Link Dump

A few interesting links I’ve run into recently:

  • Easy Solutions #1: This is easily the most brilliant yet demented thing I’ve read in a long time. My favorite part is the subtle ways in which the devious story you concoct are supported by longstanding film franchises. For example: “If she questions this flaw in your time travel logic, because you cannot change the past, simply reference Back to the Future.”
  • Eternal Monsters of Filmland: Devin Faraci makes an argument that the current rash of horror movie remakes is not new and is indeed indicative of a modern set of eternal monsters, placing Jason Voorhees, Michael Myers, and Freddy Kreuger alongside such horror mainstays as Dracula, Frankenstein and the Mummy (this classic trio has literally hundreds of movies to their name, including dozens of remakes and reboots). The big thing holding back the modern trio? Copyright.

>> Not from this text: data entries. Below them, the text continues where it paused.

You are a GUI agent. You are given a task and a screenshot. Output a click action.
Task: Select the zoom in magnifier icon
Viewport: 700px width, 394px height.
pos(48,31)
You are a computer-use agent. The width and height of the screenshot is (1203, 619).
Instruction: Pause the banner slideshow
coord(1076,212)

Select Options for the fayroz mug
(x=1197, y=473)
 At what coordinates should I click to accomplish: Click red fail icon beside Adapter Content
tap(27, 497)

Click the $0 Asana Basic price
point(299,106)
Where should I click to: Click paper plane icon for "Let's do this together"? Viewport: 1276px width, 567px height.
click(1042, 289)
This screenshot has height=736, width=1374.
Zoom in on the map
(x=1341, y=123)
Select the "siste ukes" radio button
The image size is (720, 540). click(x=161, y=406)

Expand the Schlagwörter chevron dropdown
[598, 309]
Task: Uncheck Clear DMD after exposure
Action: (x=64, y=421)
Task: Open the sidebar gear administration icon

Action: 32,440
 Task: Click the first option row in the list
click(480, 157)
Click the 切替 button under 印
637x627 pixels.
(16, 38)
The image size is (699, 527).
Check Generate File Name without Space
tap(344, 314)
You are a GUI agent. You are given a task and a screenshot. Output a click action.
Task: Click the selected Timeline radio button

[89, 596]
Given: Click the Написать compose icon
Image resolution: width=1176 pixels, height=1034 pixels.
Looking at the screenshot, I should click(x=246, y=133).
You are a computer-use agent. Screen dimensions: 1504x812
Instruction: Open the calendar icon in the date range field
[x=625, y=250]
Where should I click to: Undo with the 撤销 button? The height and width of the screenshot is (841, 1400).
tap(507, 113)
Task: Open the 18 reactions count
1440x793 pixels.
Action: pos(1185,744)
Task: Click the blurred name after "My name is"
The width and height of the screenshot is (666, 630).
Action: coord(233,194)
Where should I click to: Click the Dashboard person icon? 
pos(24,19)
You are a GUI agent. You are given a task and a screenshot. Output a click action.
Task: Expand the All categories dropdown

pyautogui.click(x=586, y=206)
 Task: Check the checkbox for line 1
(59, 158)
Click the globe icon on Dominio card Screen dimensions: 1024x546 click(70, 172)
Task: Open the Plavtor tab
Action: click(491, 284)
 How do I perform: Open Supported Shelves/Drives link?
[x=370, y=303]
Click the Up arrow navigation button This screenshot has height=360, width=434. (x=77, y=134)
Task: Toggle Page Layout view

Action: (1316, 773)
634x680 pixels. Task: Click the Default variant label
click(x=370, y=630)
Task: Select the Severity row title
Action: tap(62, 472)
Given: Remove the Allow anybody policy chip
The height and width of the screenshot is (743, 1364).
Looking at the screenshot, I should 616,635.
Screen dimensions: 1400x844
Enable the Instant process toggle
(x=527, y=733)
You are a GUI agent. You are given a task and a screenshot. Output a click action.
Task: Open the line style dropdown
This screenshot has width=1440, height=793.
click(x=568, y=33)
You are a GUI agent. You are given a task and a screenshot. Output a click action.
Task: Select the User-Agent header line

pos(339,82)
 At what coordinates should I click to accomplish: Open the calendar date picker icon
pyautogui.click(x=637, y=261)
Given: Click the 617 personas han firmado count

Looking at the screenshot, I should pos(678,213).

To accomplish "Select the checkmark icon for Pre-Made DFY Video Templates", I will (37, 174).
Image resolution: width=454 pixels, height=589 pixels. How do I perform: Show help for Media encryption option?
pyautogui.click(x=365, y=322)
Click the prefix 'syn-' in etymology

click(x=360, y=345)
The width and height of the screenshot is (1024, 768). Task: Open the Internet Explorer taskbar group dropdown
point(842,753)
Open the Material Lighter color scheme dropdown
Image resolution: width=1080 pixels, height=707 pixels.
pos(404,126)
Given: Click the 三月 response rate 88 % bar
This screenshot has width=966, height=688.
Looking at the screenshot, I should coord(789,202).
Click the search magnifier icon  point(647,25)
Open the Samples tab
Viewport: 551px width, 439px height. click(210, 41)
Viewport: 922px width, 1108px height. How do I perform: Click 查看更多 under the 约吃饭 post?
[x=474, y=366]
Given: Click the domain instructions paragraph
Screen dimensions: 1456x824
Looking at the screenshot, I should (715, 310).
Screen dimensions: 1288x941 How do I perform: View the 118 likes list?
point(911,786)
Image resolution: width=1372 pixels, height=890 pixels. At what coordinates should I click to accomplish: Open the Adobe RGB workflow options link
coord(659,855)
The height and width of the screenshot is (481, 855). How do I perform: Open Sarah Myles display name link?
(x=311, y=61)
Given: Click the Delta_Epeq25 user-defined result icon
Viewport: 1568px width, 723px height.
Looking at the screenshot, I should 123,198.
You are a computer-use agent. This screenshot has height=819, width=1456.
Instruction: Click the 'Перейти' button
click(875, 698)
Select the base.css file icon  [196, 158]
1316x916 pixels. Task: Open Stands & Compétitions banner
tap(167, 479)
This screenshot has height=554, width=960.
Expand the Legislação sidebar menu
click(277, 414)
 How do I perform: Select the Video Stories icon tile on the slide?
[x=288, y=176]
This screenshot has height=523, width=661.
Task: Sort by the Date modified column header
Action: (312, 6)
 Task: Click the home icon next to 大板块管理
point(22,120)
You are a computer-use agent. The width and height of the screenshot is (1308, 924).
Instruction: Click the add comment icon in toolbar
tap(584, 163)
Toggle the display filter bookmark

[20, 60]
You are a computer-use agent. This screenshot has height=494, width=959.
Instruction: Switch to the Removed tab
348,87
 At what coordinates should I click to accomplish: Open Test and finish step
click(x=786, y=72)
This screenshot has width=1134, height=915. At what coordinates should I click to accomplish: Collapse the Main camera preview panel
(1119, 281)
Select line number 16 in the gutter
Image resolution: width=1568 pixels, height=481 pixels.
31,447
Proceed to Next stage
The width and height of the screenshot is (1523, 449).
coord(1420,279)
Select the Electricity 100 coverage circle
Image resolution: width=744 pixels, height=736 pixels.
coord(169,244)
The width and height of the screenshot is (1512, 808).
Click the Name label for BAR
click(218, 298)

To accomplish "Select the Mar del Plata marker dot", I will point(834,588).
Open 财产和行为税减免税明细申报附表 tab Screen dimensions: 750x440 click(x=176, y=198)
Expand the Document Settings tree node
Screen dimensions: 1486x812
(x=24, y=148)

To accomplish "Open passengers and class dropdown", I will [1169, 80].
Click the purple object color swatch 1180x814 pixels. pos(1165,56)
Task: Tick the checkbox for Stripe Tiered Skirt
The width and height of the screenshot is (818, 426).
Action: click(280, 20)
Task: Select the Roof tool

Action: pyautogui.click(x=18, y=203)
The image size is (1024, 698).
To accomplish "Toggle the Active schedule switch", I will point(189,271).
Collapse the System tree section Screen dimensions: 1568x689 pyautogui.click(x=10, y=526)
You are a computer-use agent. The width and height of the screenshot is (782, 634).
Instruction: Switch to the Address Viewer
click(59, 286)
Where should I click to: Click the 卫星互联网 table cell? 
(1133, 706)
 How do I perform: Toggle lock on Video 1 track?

An interesting idea.
  • KHAAN! The Greatest Syllable Ever Told: This article about a “15-minute meticulously re-spliced creation in a never-ending loop” of William Shatner’s infamous cursing of Star Trek villain Khan features a 2 minute excerpt from the film that is mesmerizing…
  • What does “The Usual Suspects” mean?: The ending of The Usual Suspects is generally a topic of contention in film nerd circles, but this interview with writer Christopher McQuarrie and director Bryan Singer adds a new wrinkle to the debate:

    McQuarrie says only after finishing the film and preparing to do press interviews about it did he and Singer realize they both had completely different conceptions about the plot.

    “I pulled Bryan aside the night before press began and I said, ‘We need to get our stories straight because people are starting to ask what happened and what didn’t,’ ” recalls McQuarrie. “And we got into the biggest argument we’ve ever had in our lives.”

    He continues: “One of us believed that the story was all lies, peppered with little bits of the truth. And the other one believed it was all true, peppered with tiny, little lies. … We each thought we were making a movie that was completely different from what the other one thought.”

    I think I’ve always considered it more of a mostly true, peppered with little lies, but the neat thing is that it probably works either way…

  • 50 Films You Can Wait to See After You’re Dead: Perhaps a bit harsh on Death to Smoochy and The Boondock Saints, but otherwise an interesting list. On the other hand, why subject the dead to such horrors?